LA MANIE DE LA DESTRUCTION

La pièce d’Octave Mirbeau est montée en 1903.
Jean Dréville reprend la pièce en 1942 sans l’appauvrir. Lechat restera à jamais l’archétype de l’affairiste sans peur et sans scrupule.

LES NOUVEAUX RICHES AU POUVOIR !

Lechat décrit par sa femme : «  Ton père est vaniteux, gaspilleur, menteur. C’est entendu, il renie souvent sa parole, même à tromper les gens. Dame ! Dans les affaires ! Mais c’est un honnête homme entends-tu ? Quand bien même il ne le serait pas, ce n’est pas à toi d’en juger.  Sache que, sa fortune, il ne la doit à personne. Il l’a gagnée en travaillant. S’il a fait deux fois faillite, n’a-t-il pas eu son concordat ? S’il a été en prison, ne l’a-t-on pas acquitté ? Alors ? Regarde où il en est. Il a fondé un grand journal ; lui qui savait à peine écrire ».

────────

Travail à faire >>
1. Citez le texte sur la pièce d'Octave Mirbeau, depuis « LA MANIE DE » jusqu'à « et sans scrupule. ».
2. D'après le texte sur la pièce d'Octave Mirbeau, en quelle année Jean Dréville reprend-il la pièce ?
On peut se passer des enregistrements.

────────

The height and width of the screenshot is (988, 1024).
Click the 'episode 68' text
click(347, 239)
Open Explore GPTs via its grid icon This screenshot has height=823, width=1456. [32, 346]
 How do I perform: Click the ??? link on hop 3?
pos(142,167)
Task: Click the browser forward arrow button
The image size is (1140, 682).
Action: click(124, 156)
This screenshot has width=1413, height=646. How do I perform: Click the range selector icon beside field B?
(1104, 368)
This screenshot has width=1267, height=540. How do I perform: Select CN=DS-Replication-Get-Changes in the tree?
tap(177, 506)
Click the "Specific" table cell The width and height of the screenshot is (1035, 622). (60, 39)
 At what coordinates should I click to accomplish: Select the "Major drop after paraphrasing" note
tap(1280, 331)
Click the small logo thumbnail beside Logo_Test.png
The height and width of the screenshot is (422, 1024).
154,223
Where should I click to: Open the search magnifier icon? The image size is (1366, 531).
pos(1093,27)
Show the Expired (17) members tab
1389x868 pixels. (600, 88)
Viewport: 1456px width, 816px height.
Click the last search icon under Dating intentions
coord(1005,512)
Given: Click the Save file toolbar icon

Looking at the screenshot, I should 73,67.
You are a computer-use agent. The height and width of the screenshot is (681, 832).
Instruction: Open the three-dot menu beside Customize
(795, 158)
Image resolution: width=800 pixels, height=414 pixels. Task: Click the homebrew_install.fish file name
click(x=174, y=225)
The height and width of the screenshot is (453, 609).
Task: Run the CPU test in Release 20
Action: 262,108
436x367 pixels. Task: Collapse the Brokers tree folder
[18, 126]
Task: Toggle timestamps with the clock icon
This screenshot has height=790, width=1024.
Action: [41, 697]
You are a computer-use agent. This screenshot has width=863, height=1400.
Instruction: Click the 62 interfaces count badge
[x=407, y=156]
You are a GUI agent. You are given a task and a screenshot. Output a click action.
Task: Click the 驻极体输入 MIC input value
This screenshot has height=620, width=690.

────────

Corrigés >>
1.
LA MANIE DE LA DESTRUCTION

La pièce d’Octave Mirbeau est montée en 1903.
Jean Dréville reprend la pièce en 1942 sans l’appauvrir. Lechat restera à jamais l’archétype de l’affairiste sans peur et sans scrupule.

2. En 1942.